A terceira concepção busca conciliar as duas grandes correntes, afirmando que, conforme Chauí (1994, p. 362), a liberdade humana não é poder incondicional de escolha de quaisquer possíveis, pois que as opções são condicionadas pela totalidade natural e histórica em que se situa o Homem. Entretanto, a liberdade é um ato de escolha entre as possibilidades abertas. Não se trata de querer algo, mas de fazer algo. Introduz-se aqui a noção de possibilidade objetiva.
Vistas as três grandes concepções de liberdade, há que se fazer uma distinção entre iliberdade (unfreedom) e não-liberdade (no-freedom). A primeira seria a falta de liberdade devido à subordinação/submissão; a segunda, pela dominação. No primeiro caso, tem-se a interferência indevida, ou possibilidade, de indivíduos ou instituições mais poderosos sobre outros, no segundo, tem-se a escravidão, total dominação. Implica dizer que pode haver interferência sem dominação, dominação sem interferência e dominação com interferência. Explica-se tal distinção pela relação senhor-escravo. O senhor domina o escravo, mas não interfere em suas decisões. Tal dominação é absoluta porque o senhor pode fazer com o escravo o que desejar, mas se haverá interferência ou não pelo senhor na vida do escravo, é algo que só ele poderá decidir. Pode ainda alguém não ser dominado, mas permitir que uma instituição ou alguém interfira nos seus assuntos como gestor ou procurador, numa relação de quantidade.

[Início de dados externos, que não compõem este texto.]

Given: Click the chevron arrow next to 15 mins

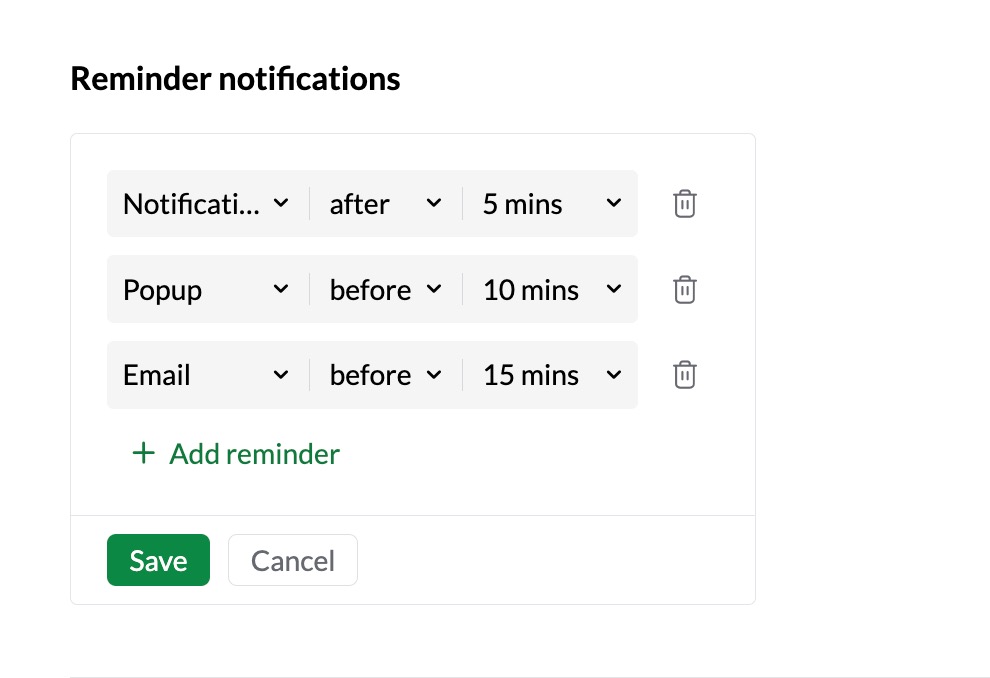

Isto posto, há que se afirmar que o ideal republicano de liberdade não pode ser um ideal de liberdade como não interferência (liberalismo) nem a possibilidade de interferência incontida do Estado na vida do cidadão. O ideal republicano deve ser um ideal de não-dominação ou, como se queira, um ideal de não-servidão. [1] Nesse pensamento da autodeterminação do agente se inserem a linha Kantiana e de Sartre, ainda que por motivos diferentes, radicalizando a possibilidade de o individuo ser propriamente construtor e agente de suas opções livremente decididas, em conformidade com a razão.